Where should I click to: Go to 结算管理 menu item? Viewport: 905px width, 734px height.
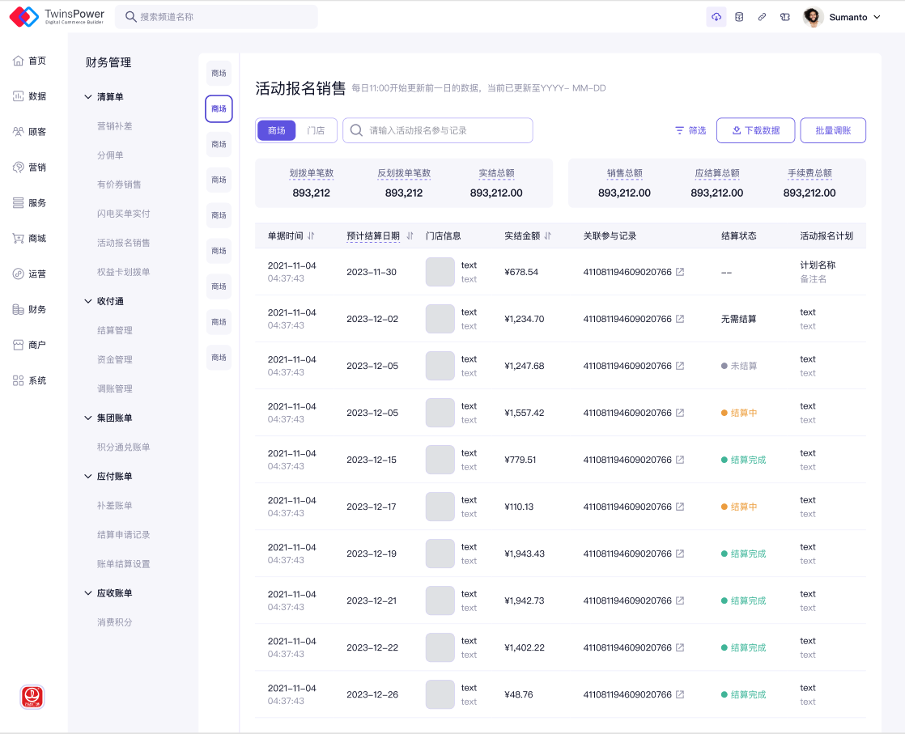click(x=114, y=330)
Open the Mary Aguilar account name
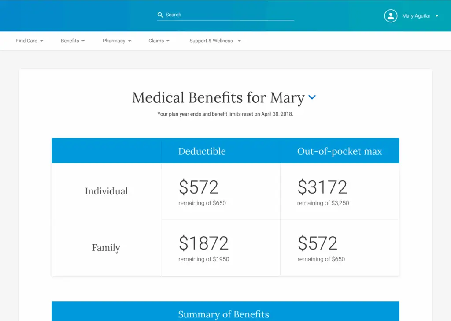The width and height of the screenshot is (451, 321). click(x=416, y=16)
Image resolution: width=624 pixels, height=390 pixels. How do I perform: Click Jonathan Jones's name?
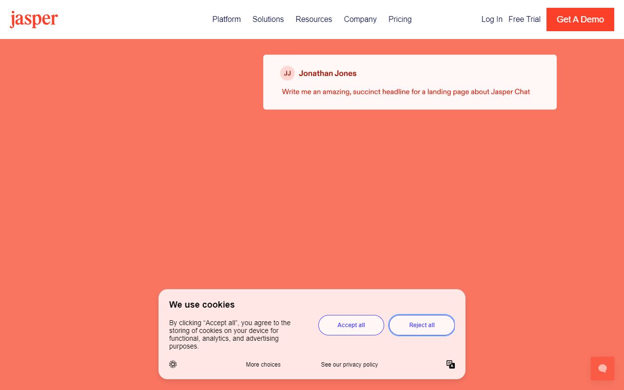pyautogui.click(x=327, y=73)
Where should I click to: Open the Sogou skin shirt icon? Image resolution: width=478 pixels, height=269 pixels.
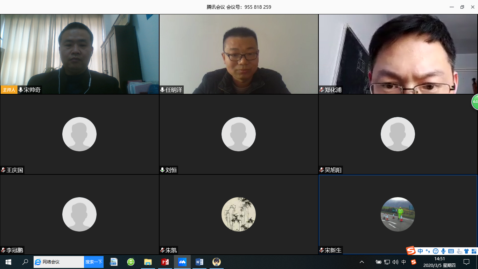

^^^^^^^^^^^^^^^^

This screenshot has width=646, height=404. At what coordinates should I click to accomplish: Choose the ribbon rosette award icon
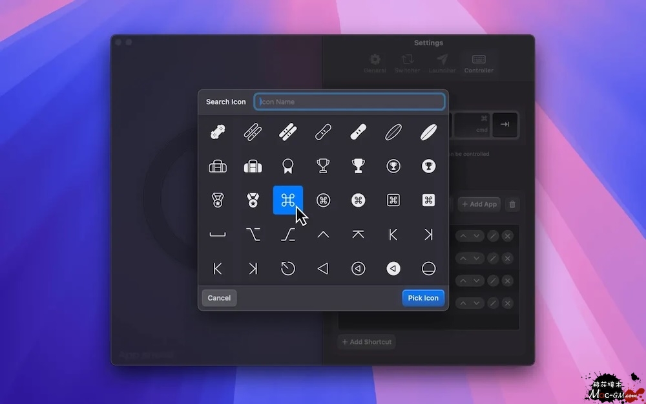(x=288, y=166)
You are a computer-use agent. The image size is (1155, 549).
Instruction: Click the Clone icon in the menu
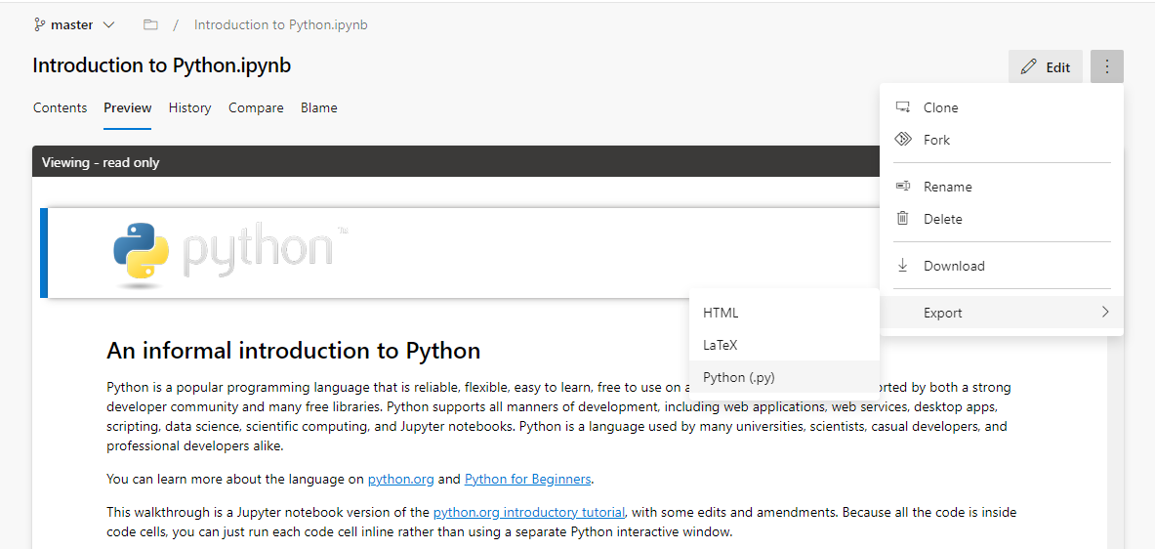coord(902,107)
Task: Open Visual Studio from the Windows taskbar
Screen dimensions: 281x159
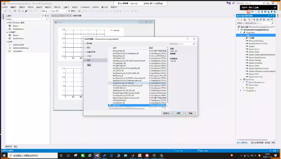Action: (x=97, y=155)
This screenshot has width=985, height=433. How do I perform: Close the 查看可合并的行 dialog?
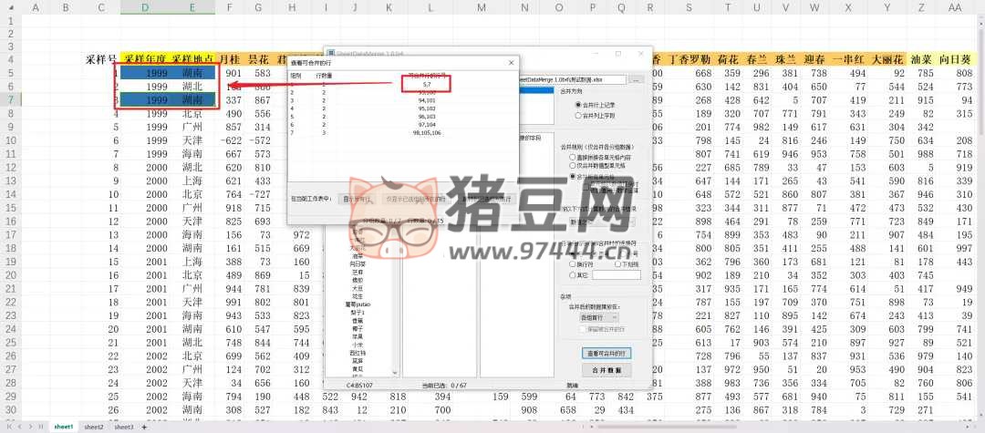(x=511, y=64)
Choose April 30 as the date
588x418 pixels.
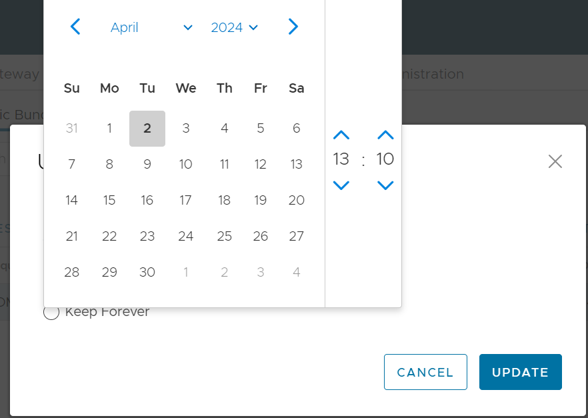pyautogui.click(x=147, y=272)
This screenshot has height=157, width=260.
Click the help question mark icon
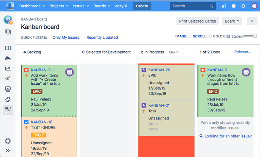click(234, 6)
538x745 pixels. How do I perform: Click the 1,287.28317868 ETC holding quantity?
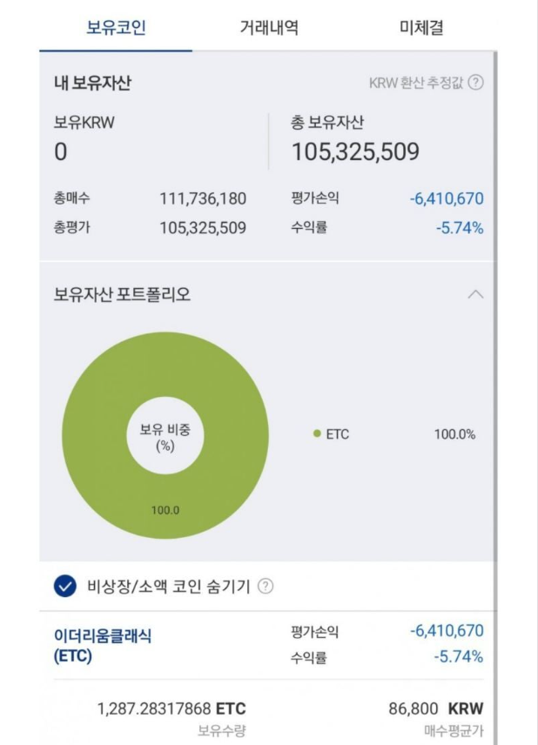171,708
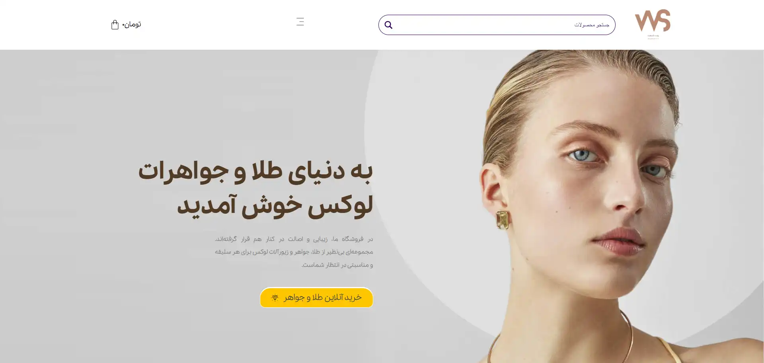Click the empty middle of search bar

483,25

^^^^^^^^^^^^^^^^

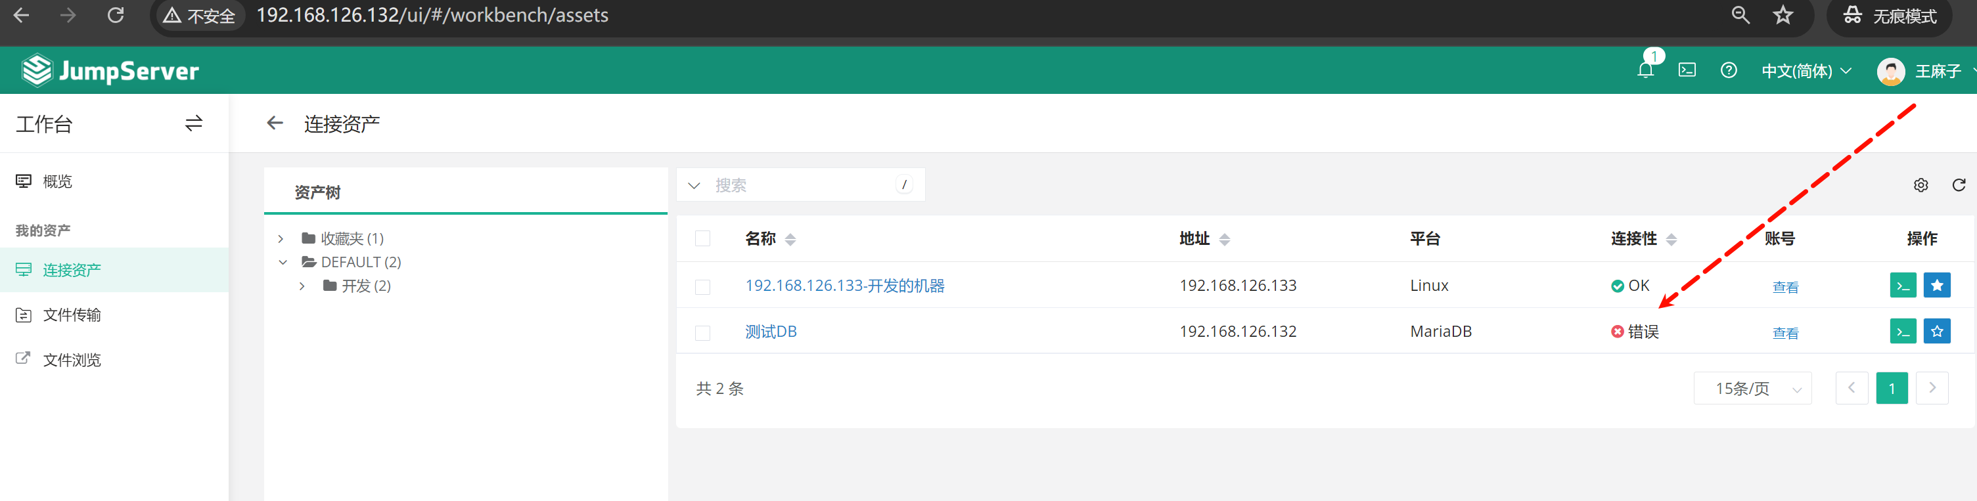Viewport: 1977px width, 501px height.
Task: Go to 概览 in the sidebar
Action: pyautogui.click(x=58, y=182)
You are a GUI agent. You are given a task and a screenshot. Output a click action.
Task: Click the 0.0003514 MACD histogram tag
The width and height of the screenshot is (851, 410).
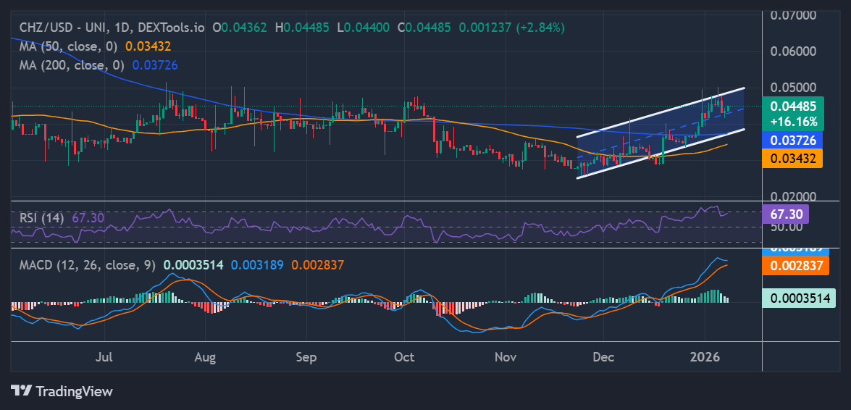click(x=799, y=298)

^^^^^^^^^^^^^^^^

**What you need to do:** All pictures are to be skipped. Output, word for word, the lines in the data above starting at the line containing "Where should I click to: Go" and ending at the line containing "Where should I click to: Open".

**Your solution:**
Where should I click to: Go to 结算管理 menu item? Viewport: 905px width, 734px height.
click(x=114, y=330)
Open the Mary Aguilar account name
The width and height of the screenshot is (451, 321). click(x=416, y=16)
Image resolution: width=624 pixels, height=390 pixels. How do I perform: Click Jonathan Jones's name?
pyautogui.click(x=327, y=73)
Where should I click to: Open the Sogou skin shirt icon? Image resolution: width=478 pixels, height=269 pixels.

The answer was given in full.